--- begin EXCERPTED DATA ---
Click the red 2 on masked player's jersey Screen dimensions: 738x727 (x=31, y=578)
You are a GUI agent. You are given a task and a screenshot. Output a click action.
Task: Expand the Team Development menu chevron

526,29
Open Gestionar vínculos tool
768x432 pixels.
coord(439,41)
--- end EXCERPTED DATA ---
Put the items above into a JSON list of strings, with one string for each line and any blank lines left out.

→ **IN RESPONSE**:
[
  "Click the red 2 on masked player's jersey Screen dimensions: 738x727 (x=31, y=578)",
  "You are a GUI agent. You are given a task and a screenshot. Output a click action.",
  "Task: Expand the Team Development menu chevron",
  "526,29",
  "Open Gestionar vínculos tool",
  "768x432 pixels.",
  "coord(439,41)"
]